There are no accidents. Or may be everything is an accident. My friend Paul says to me, “It’s like you’ve got Congo Stigmata.” Well, actually, almost everyone said it in one way or another. “It doesn’t surprise me, Eve, of course. All those stories of rape over all these years. The women have entered you.” And at first I pushed this away because it’s not really a great advertising for activism. Come care about others, listen to their stories and their pain, and you can contact it too. Then immediately after the surgery, the doctors told me that they had discovered inside me that they had rarely seen before. Cells of endometrial (uterine) cancer had created a tumor between the vagina and bowel and had “fistulated” the rectum. Essentially, the cancer had done exactly what rape had done to so many thousands of women in the Congo. I ended up having the same surgery as many of them.

 

Dr Handsome, my colon doctor, e-mailed Dr Deb the day after the surgery and said he had been unable to sleep because he was so in awe of the mystery of what they had found. He said, “These findings are not medical, they are not science.
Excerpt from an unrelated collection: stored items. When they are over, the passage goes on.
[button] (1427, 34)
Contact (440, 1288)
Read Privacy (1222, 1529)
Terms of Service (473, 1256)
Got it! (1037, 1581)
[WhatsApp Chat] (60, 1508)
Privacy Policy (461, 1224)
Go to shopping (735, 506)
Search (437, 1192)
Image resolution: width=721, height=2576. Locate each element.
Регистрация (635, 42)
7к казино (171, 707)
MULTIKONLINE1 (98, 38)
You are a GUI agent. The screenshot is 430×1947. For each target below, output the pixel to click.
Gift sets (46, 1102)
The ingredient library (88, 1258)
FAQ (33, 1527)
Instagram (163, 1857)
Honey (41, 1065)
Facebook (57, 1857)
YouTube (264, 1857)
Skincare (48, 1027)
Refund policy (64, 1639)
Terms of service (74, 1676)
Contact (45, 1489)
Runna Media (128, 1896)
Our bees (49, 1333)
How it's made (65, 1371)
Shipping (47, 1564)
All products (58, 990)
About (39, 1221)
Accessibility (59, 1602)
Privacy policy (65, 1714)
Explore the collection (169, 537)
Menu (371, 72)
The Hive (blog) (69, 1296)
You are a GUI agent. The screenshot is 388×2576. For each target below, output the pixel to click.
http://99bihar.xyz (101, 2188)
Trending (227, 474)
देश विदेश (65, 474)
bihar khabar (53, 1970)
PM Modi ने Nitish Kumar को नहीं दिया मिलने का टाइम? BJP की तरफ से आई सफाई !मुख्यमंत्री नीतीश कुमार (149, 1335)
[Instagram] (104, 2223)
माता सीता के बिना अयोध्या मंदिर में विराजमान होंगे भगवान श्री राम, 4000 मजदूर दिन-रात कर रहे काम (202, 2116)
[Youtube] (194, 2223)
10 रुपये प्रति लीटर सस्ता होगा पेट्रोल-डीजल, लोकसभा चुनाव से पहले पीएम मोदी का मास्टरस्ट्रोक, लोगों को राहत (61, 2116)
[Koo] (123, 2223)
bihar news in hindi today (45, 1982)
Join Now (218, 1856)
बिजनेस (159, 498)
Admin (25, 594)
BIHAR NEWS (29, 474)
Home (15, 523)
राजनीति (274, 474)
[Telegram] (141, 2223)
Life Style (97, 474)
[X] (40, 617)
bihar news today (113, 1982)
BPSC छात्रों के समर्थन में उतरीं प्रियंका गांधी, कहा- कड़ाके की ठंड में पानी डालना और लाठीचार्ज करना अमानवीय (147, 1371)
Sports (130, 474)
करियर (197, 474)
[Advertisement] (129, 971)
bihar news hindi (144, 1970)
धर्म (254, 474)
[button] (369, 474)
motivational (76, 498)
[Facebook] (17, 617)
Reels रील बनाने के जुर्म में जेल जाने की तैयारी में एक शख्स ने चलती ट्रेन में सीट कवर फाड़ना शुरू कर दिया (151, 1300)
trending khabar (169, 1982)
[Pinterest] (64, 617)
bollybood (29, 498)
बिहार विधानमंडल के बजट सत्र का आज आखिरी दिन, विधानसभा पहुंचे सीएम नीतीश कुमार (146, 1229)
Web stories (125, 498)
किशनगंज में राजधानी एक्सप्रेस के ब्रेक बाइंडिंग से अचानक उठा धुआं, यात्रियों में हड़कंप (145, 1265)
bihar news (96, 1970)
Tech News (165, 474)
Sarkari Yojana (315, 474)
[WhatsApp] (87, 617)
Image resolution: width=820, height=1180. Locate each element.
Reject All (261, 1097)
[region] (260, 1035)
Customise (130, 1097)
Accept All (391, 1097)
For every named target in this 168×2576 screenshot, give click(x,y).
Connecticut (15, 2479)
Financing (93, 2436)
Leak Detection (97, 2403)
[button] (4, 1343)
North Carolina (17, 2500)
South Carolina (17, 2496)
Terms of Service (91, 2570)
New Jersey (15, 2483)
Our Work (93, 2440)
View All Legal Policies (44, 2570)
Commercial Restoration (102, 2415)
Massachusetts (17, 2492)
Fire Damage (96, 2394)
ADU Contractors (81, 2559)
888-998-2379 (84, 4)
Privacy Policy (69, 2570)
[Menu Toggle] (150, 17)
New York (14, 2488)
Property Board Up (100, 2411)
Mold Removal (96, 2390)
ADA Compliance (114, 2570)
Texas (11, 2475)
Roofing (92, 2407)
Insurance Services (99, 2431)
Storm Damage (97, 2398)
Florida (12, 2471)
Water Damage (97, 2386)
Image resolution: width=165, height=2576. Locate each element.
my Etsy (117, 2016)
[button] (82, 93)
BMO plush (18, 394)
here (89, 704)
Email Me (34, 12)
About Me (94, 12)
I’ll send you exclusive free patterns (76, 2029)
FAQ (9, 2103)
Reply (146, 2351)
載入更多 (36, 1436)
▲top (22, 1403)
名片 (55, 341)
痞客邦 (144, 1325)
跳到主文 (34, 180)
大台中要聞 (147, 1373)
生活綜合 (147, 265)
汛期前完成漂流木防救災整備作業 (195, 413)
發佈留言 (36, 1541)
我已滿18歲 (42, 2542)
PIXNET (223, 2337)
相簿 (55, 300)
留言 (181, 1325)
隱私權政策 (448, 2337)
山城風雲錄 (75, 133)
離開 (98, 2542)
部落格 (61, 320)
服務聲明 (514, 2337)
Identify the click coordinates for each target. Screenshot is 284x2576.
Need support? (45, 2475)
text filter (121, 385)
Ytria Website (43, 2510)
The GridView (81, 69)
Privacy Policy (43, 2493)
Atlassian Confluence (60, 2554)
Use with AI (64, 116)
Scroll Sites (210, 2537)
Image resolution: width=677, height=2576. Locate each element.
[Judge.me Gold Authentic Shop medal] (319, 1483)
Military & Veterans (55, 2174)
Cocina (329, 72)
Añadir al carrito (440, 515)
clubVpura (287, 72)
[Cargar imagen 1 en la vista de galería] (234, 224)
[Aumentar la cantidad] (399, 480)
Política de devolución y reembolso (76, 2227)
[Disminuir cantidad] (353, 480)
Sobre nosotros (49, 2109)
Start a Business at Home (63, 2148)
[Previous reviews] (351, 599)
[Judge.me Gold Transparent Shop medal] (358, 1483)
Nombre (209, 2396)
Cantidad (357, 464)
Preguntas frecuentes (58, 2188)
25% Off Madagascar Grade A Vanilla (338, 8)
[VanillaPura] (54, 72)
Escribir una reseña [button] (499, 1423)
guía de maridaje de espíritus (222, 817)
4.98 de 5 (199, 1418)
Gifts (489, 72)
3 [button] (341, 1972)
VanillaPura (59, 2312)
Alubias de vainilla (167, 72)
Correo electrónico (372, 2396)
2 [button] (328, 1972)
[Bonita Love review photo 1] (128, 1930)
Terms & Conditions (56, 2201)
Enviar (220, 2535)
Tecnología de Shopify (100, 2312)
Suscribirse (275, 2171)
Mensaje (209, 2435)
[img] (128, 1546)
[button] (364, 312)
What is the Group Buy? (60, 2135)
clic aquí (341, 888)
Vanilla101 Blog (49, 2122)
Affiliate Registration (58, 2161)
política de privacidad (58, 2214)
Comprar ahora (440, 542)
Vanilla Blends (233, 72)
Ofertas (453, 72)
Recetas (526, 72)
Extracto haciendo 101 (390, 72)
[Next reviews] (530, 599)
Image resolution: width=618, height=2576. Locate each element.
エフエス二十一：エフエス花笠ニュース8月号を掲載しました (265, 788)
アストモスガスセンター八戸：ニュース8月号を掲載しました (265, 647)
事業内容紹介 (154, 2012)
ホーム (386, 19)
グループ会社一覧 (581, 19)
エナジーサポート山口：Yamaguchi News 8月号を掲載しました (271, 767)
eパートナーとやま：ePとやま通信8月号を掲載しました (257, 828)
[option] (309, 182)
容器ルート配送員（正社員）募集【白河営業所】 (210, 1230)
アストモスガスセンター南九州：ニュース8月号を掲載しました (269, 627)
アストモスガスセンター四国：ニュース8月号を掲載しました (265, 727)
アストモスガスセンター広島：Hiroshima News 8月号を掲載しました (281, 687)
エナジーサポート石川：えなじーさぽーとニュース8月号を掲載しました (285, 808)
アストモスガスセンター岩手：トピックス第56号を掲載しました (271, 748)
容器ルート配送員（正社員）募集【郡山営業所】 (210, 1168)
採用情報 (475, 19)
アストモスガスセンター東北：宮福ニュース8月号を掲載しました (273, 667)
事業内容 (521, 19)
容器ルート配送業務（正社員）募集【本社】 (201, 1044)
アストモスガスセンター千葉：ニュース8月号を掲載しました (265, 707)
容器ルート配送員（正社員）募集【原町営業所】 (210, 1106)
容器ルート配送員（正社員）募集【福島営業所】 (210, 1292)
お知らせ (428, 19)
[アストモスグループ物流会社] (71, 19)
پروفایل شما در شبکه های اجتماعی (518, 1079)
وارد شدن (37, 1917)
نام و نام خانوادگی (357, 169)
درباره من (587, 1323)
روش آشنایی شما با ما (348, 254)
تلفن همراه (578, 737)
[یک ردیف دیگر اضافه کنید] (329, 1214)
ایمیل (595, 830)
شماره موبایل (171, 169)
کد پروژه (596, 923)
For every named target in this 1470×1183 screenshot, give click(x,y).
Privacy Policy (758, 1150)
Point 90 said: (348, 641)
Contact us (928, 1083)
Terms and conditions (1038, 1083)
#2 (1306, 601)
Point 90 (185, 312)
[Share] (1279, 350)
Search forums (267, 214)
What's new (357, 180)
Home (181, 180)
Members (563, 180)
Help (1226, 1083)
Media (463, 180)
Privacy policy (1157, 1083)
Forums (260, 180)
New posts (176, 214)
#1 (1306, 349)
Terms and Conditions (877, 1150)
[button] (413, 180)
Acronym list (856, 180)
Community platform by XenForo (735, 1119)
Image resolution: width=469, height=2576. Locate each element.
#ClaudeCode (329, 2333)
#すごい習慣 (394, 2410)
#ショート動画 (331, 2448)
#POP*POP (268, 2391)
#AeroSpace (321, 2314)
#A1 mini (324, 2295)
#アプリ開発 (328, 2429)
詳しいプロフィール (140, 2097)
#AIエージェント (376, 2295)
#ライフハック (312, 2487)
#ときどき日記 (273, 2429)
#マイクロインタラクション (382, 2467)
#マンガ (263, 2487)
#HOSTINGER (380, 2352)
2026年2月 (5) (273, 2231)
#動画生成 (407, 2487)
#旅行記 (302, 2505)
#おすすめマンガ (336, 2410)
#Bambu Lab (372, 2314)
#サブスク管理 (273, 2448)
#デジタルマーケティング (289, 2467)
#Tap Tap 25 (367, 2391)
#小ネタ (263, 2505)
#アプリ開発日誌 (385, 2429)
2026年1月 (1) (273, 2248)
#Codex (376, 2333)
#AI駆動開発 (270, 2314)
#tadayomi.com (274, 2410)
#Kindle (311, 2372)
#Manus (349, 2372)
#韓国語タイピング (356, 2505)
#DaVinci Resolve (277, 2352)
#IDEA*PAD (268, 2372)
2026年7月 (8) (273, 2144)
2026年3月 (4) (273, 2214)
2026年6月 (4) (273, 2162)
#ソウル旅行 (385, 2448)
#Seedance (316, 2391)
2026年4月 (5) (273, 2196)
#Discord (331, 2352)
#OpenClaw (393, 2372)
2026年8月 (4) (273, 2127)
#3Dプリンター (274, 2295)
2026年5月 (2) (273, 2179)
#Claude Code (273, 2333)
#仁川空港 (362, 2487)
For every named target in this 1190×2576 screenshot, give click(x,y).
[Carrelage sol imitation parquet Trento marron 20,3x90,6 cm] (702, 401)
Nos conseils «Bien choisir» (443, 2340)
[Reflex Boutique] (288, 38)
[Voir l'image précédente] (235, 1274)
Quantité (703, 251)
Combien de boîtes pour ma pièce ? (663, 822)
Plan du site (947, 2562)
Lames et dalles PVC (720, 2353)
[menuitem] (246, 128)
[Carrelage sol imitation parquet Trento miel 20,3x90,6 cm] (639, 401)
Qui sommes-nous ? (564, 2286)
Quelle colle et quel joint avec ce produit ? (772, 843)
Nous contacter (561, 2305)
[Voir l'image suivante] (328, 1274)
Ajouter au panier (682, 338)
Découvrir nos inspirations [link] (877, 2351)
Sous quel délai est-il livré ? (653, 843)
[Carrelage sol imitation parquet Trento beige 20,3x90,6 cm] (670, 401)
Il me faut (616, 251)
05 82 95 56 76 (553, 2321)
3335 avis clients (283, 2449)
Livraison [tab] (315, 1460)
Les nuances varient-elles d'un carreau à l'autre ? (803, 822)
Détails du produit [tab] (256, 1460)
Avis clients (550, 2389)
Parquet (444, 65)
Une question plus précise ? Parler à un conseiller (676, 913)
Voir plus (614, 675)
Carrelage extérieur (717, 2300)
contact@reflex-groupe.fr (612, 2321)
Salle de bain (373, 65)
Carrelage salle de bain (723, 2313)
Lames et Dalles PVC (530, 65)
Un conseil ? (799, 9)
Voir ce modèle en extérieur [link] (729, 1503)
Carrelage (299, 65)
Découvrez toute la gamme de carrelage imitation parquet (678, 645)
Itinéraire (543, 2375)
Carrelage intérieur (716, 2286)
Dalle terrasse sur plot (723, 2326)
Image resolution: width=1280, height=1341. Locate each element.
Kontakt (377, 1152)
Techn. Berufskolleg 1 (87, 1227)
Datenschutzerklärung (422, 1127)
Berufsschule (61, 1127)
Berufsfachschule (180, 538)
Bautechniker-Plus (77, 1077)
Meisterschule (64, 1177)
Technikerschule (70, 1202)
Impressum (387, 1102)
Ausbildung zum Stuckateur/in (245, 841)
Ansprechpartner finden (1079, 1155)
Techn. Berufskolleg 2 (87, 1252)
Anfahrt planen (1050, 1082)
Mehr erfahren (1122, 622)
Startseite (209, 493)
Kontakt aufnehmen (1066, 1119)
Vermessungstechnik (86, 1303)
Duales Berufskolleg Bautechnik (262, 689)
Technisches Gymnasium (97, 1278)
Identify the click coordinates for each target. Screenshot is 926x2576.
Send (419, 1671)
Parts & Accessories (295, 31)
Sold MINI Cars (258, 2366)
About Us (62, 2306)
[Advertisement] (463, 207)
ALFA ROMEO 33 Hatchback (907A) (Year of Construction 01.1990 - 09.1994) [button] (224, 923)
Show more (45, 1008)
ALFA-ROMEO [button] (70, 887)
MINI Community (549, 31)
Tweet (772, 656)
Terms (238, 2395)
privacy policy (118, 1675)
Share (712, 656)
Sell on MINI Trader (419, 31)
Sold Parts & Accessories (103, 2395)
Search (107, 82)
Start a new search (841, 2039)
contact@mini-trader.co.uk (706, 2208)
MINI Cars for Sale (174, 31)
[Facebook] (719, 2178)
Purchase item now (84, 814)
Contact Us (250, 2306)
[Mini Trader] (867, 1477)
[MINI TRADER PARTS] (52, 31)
They are spiritual.”

 

I have always been drawn to holes. Black holes. Infinite holes. Impossible holes. Absences. Gaps, tears in membranes. Fistulas. Obstetric fistulas occur because of extended difficult labor. Neccesary blood is unable to flow to the tissues of the vagina and the bladder. As a result, the tissues die and a hole forms through which urine or feces flow uncontrollably. In the Congo fistulas have been caused by rape, in particular gang rape, and rape with foreign objects like bottles or sticks. So many thousands of women in eastern Congo have suffered fistulas from rape that the injury is considered a crime of combat.

 

After three trips to the Congo, I needed to see a fistula. I asked to sit in on a reparative operation. I need to know the shape of this hole, the size of this hole. I needed to know what a woman’s insides looked like when her most essential cellular tissue had been punctured by a stick or penis or penises. Wearing a mask and gown, I peered into this woman’s vagina, as she lay on her back, legs spread, her feet tied to steel stirrups with strips of bluegreen rags made from old hospital uniforms. As always, I was awed by the vagina, so intricate, so simple, so delicate. There in the lining was an undeniable hole, a rip, a tear in the essential story. It was almost a perfect circle, the size of a quarter may be, too big to prevent things from getting in or from falling out. I couldn’t help but think of the sky, of the membrane of the sky and the rip in the ozone. Humans had become hole makers. Bullet holes and drilled holes, hurt holes, greed holes, rape holes. Holes in membrane that function to protect the surface or bodily organ. Holes in the ozone layer that prevent the sun’s ultraviolet light from reaching the earth’s surface. Holes that cause mutation of bacteria and viruses and an increase in skin cancers. Holes, gaps in our memory from trauma. Holes that destroy the integrity, the possibility of wholeness, of fullness. A hole that would determine the rest of this woman’s life, would prevent her from holding her pee or poop, would destroy sex or make it very difficult, would undermine her having a baby, would require many painful operations and still might not be fixed. As I stood there in mask and gown, I realised I had stopped breathing. This woman’s vagina was a map of the future, and I could feel myself falling, falling through the hole in the world, the hole in myself, the hole that was made when my father invaded me and I lost my way. The hole that was made when the social membrane was torn by incest. Falling through the hole in this woman. I was falling. I have always been falling. But this time was different.